§ EXTRACTED RECORDS
##########

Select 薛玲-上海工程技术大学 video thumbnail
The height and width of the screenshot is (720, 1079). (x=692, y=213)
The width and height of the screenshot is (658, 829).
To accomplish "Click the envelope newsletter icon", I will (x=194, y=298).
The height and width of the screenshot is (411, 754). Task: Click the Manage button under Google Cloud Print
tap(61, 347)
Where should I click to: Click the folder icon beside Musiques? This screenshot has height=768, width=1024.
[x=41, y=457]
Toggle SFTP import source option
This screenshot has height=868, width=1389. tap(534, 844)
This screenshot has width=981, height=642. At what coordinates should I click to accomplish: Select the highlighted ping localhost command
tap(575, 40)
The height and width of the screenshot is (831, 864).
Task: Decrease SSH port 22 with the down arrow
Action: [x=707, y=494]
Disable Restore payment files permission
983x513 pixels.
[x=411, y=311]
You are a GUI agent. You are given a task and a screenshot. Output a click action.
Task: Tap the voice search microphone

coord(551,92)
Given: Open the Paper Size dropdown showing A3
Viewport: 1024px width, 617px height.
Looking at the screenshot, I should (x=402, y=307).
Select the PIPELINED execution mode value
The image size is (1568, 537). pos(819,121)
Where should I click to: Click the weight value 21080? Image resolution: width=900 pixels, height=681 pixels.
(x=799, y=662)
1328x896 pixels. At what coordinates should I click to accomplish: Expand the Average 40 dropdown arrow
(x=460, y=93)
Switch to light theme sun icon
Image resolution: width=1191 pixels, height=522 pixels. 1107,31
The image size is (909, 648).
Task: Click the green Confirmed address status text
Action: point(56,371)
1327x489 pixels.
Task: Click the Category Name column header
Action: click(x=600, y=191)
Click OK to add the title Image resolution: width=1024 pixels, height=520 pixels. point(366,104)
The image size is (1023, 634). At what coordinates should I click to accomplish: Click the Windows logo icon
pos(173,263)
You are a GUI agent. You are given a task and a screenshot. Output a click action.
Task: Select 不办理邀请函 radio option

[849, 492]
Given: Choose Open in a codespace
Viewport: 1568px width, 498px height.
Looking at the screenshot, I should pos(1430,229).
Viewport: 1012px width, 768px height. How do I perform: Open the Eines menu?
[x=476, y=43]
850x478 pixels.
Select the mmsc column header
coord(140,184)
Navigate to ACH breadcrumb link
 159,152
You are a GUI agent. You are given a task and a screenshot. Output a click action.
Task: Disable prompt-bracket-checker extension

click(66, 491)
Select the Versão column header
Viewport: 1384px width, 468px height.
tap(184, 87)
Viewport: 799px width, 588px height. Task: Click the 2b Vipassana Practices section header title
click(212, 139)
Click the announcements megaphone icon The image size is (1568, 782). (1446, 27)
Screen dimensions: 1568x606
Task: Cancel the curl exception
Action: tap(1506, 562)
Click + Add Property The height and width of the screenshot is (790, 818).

##########

§ TASK
Every line of the records should be reproduced exactly.

§ ANSWER BELOW
Select 薛玲-上海工程技术大学 video thumbnail
The height and width of the screenshot is (720, 1079). (x=692, y=213)
The width and height of the screenshot is (658, 829).
To accomplish "Click the envelope newsletter icon", I will (x=194, y=298).
The height and width of the screenshot is (411, 754). Task: Click the Manage button under Google Cloud Print
tap(61, 347)
Where should I click to: Click the folder icon beside Musiques? This screenshot has height=768, width=1024.
[x=41, y=457]
Toggle SFTP import source option
This screenshot has height=868, width=1389. tap(534, 844)
This screenshot has width=981, height=642. At what coordinates should I click to accomplish: Select the highlighted ping localhost command
tap(575, 40)
The height and width of the screenshot is (831, 864).
Task: Decrease SSH port 22 with the down arrow
Action: [x=707, y=494]
Disable Restore payment files permission
983x513 pixels.
[x=411, y=311]
You are a GUI agent. You are given a task and a screenshot. Output a click action.
Task: Tap the voice search microphone

coord(551,92)
Given: Open the Paper Size dropdown showing A3
Viewport: 1024px width, 617px height.
Looking at the screenshot, I should (x=402, y=307).
Select the PIPELINED execution mode value
The image size is (1568, 537). pos(819,121)
Where should I click to: Click the weight value 21080? Image resolution: width=900 pixels, height=681 pixels.
(x=799, y=662)
1328x896 pixels. At what coordinates should I click to accomplish: Expand the Average 40 dropdown arrow
(x=460, y=93)
Switch to light theme sun icon
Image resolution: width=1191 pixels, height=522 pixels. 1107,31
The image size is (909, 648).
Task: Click the green Confirmed address status text
Action: point(56,371)
1327x489 pixels.
Task: Click the Category Name column header
Action: click(x=600, y=191)
Click OK to add the title Image resolution: width=1024 pixels, height=520 pixels. point(366,104)
The image size is (1023, 634). At what coordinates should I click to accomplish: Click the Windows logo icon
pos(173,263)
You are a GUI agent. You are given a task and a screenshot. Output a click action.
Task: Select 不办理邀请函 radio option

[849, 492]
Given: Choose Open in a codespace
Viewport: 1568px width, 498px height.
Looking at the screenshot, I should pos(1430,229).
Viewport: 1012px width, 768px height. How do I perform: Open the Eines menu?
[x=476, y=43]
850x478 pixels.
Select the mmsc column header
coord(140,184)
Navigate to ACH breadcrumb link
 159,152
You are a GUI agent. You are given a task and a screenshot. Output a click action.
Task: Disable prompt-bracket-checker extension

click(66, 491)
Select the Versão column header
Viewport: 1384px width, 468px height.
tap(184, 87)
Viewport: 799px width, 588px height. Task: Click the 2b Vipassana Practices section header title
click(212, 139)
Click the announcements megaphone icon The image size is (1568, 782). (1446, 27)
Screen dimensions: 1568x606
Task: Cancel the curl exception
Action: tap(1506, 562)
Click + Add Property The height and width of the screenshot is (790, 818).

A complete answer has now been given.